I almost laughed at the thought. “I don’t think so. Cats will fly

before there’s a drive-by in Hazelburg.” It was one of the safest

towns in the country, and most of the students didn’t even own

cars.

Rhys didn’t look impressed by my analogy. “How many times

do I have to tell you? It only takes once. No more walking to and

from the shelter from now on.”

“It

was literally nothing. You’re overreacting,” I said, my

annoyance returning full force.

His expression turned to granite. “It is my job to think of

everything that could go wrong. If you don’t like it, fire me. Until

then, do what I say, when I say it, like I told you on the first day.”
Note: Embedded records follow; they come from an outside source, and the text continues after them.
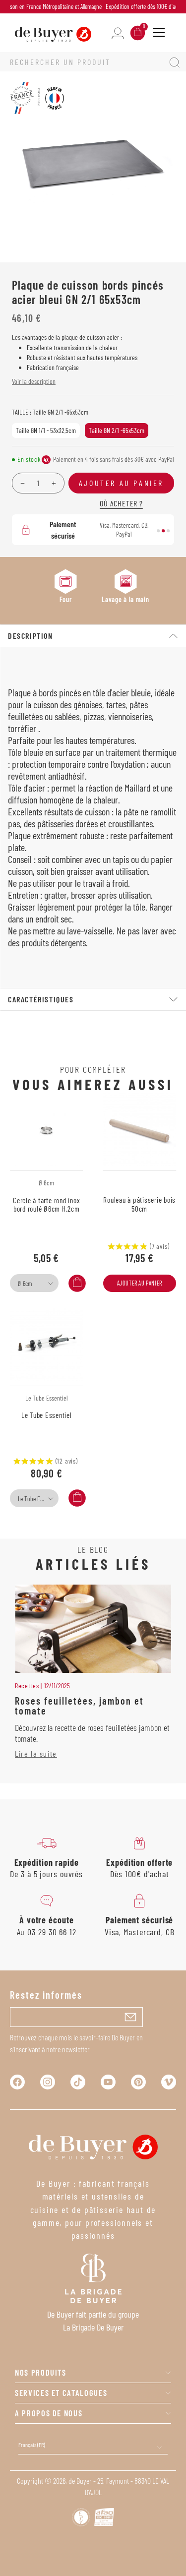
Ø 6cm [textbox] (25, 1284)
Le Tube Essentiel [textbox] (37, 1499)
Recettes (27, 1685)
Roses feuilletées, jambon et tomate (79, 1706)
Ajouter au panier (139, 1283)
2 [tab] (163, 530)
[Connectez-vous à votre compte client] (118, 32)
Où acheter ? (121, 503)
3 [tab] (168, 530)
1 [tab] (158, 530)
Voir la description (34, 381)
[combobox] (34, 1283)
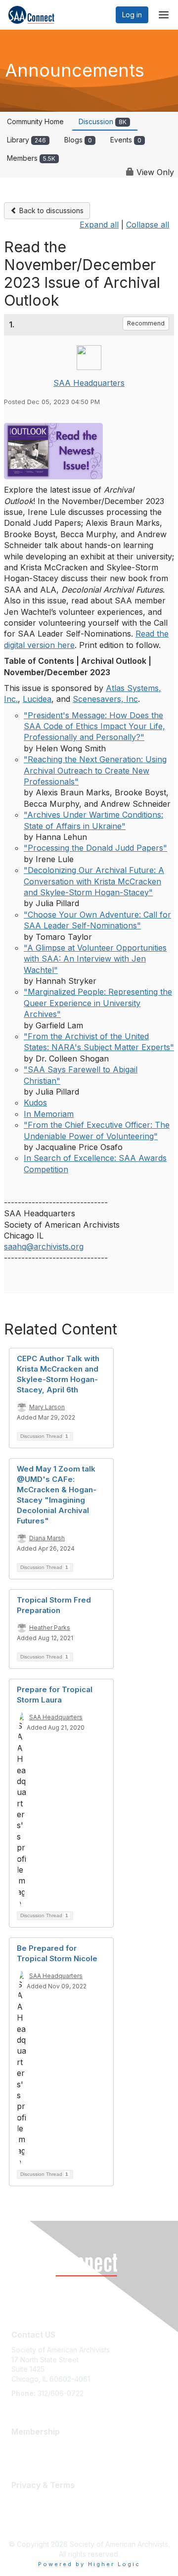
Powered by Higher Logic (89, 2564)
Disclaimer (27, 2510)
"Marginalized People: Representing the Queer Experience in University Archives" (98, 1003)
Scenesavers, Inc (105, 699)
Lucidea (37, 699)
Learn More (30, 2446)
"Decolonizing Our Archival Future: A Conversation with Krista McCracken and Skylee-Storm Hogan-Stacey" (94, 881)
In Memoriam (49, 1114)
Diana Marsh (47, 1538)
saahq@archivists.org (44, 1246)
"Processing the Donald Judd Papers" (95, 848)
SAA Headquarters (89, 383)
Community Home (35, 121)
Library (26, 140)
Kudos (35, 1102)
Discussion (103, 121)
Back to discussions (50, 210)
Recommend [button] (146, 323)
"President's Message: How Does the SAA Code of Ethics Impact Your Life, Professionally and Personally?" (94, 726)
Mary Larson (47, 1407)
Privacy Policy (34, 2520)
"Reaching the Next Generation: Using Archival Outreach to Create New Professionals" (95, 770)
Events (125, 140)
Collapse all (147, 225)
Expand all (99, 225)
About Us (26, 2500)
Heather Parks (49, 1627)
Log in (132, 14)
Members (31, 158)
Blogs (78, 140)
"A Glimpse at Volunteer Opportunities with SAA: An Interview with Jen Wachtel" (95, 959)
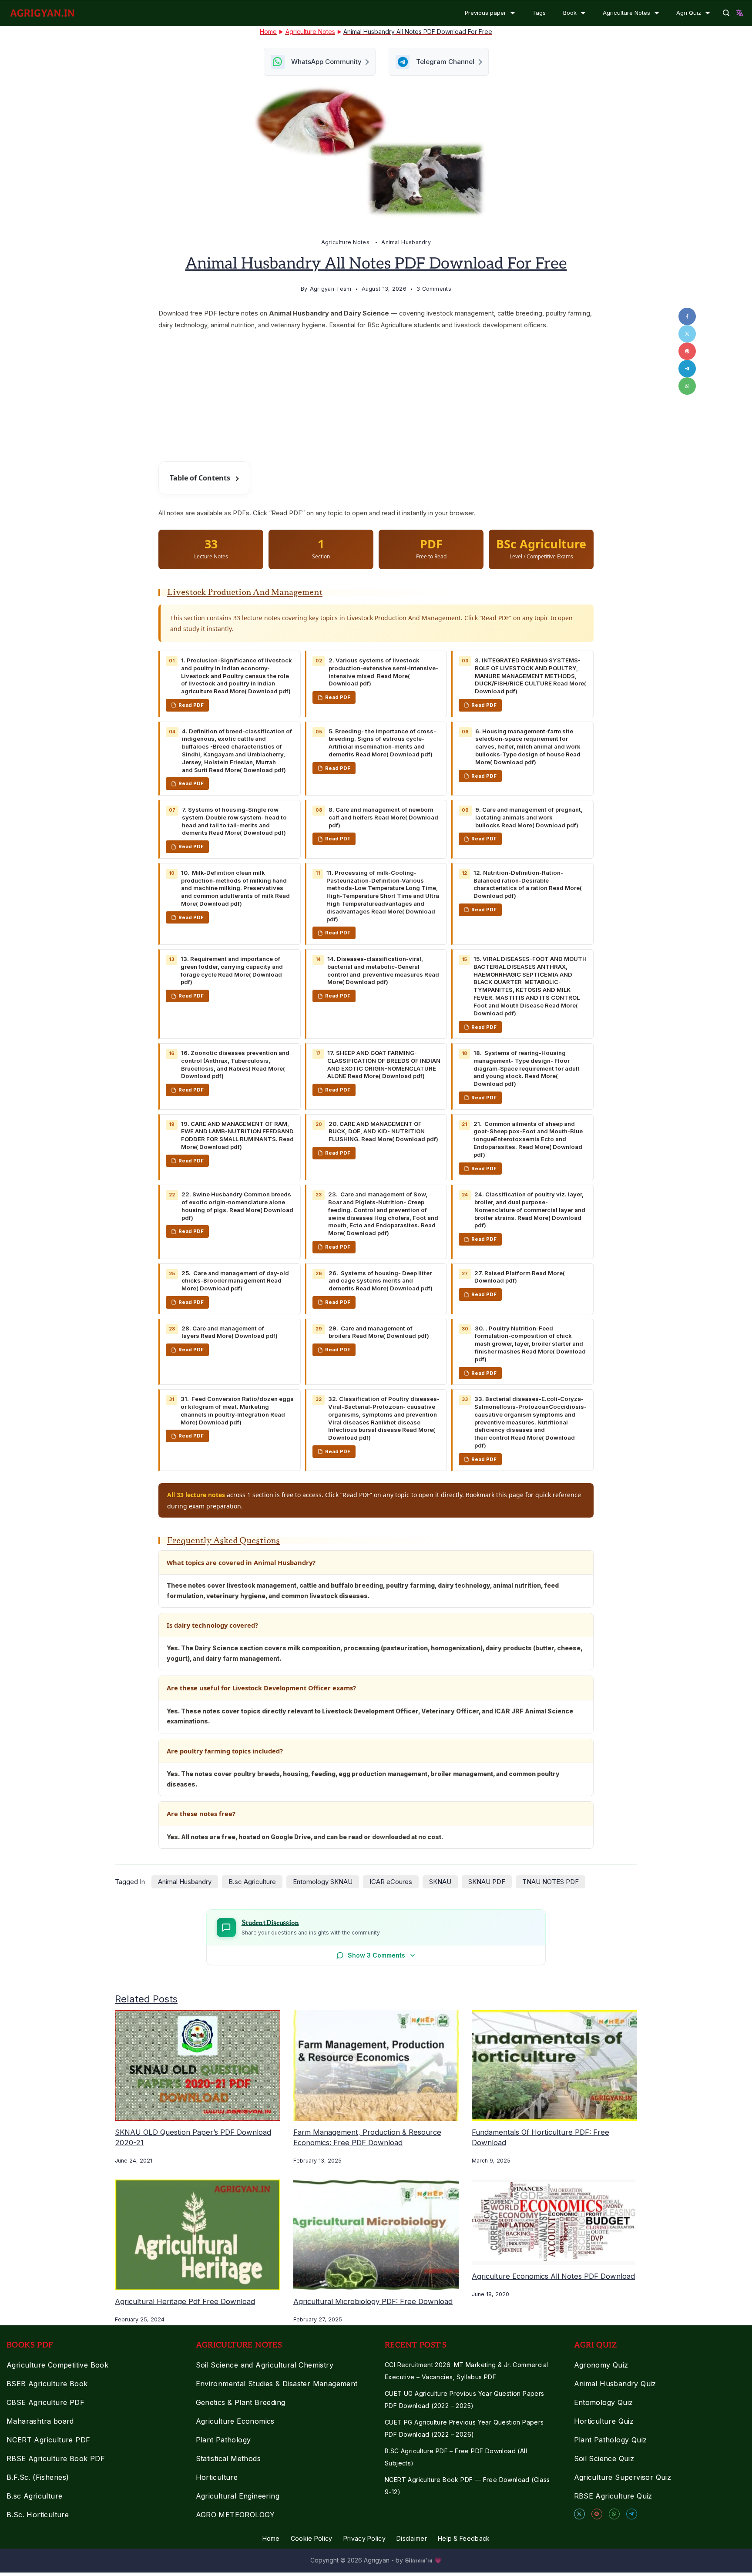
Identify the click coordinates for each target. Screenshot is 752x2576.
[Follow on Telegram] (376, 1364)
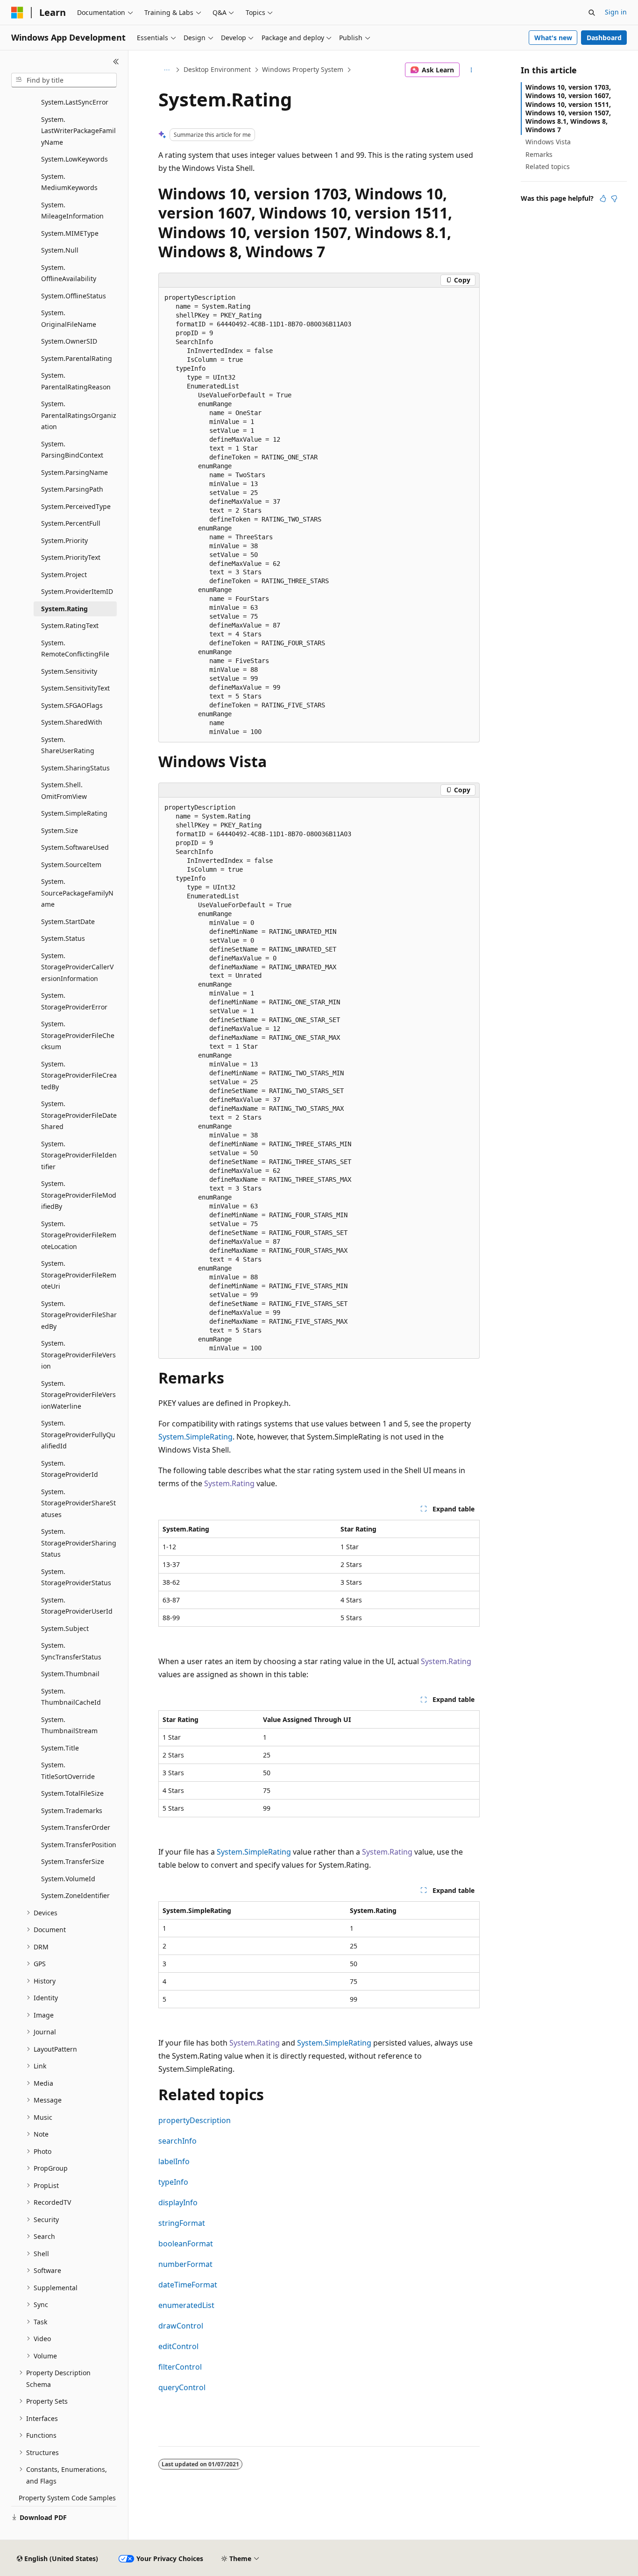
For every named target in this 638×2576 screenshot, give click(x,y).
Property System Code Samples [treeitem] (67, 2497)
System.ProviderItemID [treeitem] (77, 591)
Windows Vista (548, 141)
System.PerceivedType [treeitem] (76, 506)
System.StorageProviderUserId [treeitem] (77, 1605)
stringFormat (181, 2223)
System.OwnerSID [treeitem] (69, 341)
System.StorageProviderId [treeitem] (69, 1469)
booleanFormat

Any trace of our semi-truce from the shelter vanished. I wished

I could fire him, but I didn’t have a say over staffing decisions and

no good reason to fire Rhys other than we didn’t get along.

I’d been so sure our shelter interaction marked the beginning

of a new phase in our relationship, but Rhys and I had taken one

step forward and two steps back.

I

pictured us flying to Athenberg with nothing except our

familiar icy silence keeping us company for hours and grimaced.

It was going to be a long Christmas break.